Monday Morning, Back to Work

When my little daughter was three, one morning in the kitchen she noticed the orange day lilies had opened their buds, and she ran upstairs to her sister, calling, Willies! Willies, sissy!

Yesterday, driving around Vermont — perhaps in an attempt to shake off a funk — day lilies bloomed everywhere, colorful masses along the roadside and white clapboard meeting houses and tiny shacks with fantastic views of green and blue mountains.

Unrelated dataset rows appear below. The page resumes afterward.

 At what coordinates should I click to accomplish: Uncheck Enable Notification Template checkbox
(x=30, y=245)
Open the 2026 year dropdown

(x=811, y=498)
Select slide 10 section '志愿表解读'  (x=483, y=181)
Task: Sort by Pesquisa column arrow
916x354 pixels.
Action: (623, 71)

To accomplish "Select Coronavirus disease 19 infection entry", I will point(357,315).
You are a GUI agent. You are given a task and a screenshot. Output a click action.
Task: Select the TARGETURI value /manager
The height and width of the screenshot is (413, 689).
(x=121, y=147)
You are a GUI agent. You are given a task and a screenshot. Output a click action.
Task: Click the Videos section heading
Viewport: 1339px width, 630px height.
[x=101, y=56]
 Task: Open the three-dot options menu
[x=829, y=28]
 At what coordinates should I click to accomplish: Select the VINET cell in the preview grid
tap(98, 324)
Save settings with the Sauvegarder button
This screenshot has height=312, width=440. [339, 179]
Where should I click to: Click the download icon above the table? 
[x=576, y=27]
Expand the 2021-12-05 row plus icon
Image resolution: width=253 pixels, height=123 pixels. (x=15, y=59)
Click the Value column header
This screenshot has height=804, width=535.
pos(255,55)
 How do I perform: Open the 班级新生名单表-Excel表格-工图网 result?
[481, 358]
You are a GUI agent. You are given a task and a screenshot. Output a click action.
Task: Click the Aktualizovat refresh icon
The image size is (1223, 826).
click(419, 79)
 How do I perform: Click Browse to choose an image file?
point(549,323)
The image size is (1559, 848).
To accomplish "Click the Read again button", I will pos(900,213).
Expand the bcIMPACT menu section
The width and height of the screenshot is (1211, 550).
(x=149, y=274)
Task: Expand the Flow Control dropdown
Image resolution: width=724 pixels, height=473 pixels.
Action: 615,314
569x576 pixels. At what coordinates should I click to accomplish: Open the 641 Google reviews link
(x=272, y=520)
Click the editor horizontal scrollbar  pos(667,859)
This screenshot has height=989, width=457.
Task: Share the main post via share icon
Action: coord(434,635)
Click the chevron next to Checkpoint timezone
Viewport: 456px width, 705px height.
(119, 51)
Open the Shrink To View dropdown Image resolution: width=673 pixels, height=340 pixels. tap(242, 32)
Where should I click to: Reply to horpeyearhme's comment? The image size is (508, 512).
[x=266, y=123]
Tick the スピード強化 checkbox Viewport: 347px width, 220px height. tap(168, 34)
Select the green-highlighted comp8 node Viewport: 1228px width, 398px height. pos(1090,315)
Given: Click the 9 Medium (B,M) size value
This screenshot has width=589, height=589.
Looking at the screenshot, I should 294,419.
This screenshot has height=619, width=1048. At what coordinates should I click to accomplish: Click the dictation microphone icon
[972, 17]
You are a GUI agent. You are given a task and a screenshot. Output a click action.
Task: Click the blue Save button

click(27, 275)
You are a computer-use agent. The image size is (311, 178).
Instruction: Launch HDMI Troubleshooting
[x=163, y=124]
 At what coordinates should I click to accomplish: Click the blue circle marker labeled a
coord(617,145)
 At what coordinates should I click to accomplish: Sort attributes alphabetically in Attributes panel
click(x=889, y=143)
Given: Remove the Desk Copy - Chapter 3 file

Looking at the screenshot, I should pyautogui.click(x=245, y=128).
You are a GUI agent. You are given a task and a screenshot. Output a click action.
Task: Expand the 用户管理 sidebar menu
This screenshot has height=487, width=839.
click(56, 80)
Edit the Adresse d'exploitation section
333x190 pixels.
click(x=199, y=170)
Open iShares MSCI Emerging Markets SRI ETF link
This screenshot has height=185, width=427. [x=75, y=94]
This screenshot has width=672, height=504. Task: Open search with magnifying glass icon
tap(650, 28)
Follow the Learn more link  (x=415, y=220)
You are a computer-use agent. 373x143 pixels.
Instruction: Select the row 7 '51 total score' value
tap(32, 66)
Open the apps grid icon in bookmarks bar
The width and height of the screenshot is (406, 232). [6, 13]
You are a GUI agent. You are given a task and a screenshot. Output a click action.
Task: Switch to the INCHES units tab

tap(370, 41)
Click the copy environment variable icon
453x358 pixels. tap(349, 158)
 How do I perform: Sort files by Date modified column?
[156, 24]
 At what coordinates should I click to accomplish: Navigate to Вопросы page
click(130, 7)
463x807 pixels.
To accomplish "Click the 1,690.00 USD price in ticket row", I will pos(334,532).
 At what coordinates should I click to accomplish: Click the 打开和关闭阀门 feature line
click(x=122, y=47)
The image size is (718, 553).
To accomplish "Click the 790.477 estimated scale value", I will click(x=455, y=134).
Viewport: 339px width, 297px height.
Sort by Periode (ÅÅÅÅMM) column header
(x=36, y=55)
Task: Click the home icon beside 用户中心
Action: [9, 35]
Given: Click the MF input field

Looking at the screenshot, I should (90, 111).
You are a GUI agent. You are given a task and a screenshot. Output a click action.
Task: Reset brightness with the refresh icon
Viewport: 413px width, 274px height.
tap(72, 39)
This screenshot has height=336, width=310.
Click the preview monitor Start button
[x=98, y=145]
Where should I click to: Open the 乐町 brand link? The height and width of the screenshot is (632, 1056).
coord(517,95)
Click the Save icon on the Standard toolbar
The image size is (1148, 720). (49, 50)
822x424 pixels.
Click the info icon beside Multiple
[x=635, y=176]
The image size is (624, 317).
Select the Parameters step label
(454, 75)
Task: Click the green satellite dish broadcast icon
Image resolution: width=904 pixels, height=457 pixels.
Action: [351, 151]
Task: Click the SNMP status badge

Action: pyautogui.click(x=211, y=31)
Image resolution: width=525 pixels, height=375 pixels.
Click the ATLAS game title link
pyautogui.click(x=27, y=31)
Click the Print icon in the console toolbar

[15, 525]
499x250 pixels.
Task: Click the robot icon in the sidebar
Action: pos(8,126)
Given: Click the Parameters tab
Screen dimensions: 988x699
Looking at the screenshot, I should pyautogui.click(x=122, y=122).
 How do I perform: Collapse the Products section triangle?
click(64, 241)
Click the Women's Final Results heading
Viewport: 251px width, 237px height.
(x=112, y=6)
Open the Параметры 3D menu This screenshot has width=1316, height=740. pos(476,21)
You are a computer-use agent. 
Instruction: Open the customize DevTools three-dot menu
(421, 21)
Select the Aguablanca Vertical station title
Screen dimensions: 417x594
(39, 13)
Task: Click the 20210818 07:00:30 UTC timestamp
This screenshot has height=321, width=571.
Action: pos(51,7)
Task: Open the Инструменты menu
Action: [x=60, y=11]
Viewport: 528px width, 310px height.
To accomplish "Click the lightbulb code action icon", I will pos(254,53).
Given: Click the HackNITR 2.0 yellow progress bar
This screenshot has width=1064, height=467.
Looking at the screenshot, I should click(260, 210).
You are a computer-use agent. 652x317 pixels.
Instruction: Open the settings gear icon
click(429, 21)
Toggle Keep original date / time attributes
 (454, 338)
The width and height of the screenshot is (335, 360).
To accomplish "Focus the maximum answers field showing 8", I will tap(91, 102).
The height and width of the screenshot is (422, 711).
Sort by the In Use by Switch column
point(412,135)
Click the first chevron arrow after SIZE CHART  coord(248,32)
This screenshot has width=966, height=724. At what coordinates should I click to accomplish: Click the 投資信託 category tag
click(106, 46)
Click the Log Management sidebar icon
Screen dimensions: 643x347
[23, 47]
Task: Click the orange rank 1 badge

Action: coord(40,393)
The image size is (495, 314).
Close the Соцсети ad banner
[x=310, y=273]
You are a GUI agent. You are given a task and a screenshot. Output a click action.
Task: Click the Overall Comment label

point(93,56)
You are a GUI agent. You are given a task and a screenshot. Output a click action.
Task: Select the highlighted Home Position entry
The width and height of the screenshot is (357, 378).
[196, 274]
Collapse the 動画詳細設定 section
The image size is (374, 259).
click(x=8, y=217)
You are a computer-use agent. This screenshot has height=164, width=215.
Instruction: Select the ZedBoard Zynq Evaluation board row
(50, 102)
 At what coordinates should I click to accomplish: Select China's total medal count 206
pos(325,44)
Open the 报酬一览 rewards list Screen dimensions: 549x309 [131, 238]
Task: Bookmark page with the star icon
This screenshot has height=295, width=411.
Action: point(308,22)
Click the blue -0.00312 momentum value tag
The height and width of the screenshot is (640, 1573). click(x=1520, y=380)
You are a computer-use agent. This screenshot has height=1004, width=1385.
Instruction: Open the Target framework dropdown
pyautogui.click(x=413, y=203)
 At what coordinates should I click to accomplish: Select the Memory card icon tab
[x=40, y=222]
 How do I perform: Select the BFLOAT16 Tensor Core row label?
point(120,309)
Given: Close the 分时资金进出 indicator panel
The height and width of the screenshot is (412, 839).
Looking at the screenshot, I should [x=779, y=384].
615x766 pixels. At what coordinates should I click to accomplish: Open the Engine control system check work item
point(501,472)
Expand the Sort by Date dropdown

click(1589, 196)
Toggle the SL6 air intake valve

Fully into July now, I know our summer will be filled with work — some terrific and some not so — with the family complexities of single parenting, of keeping our life not only cohesive but creative. There’s lists of things I’d like to do — climb the Underhill route to Mansfield’s summit, paint the trim, plant two fruit trees — but lying in bed this morning, listening to the songbirds crack open the daybreak, I decided to par this down to one single thing: swim in the pond until the water grows cold and hostile. I lay there thinking that’s free to do, and then wondered when I had lost the sense of free in this life might be.

… (the day lily is) coarse and ordinary and it’s beautiful because
it’s ordinary. A plant gone wild and therefore become
rugged, indestructible, indomitable, in short: tough, resilient,
like anyone or thing has to be in order to survive.

— David Budbill, from “The Ubiquitous Day Lily of July”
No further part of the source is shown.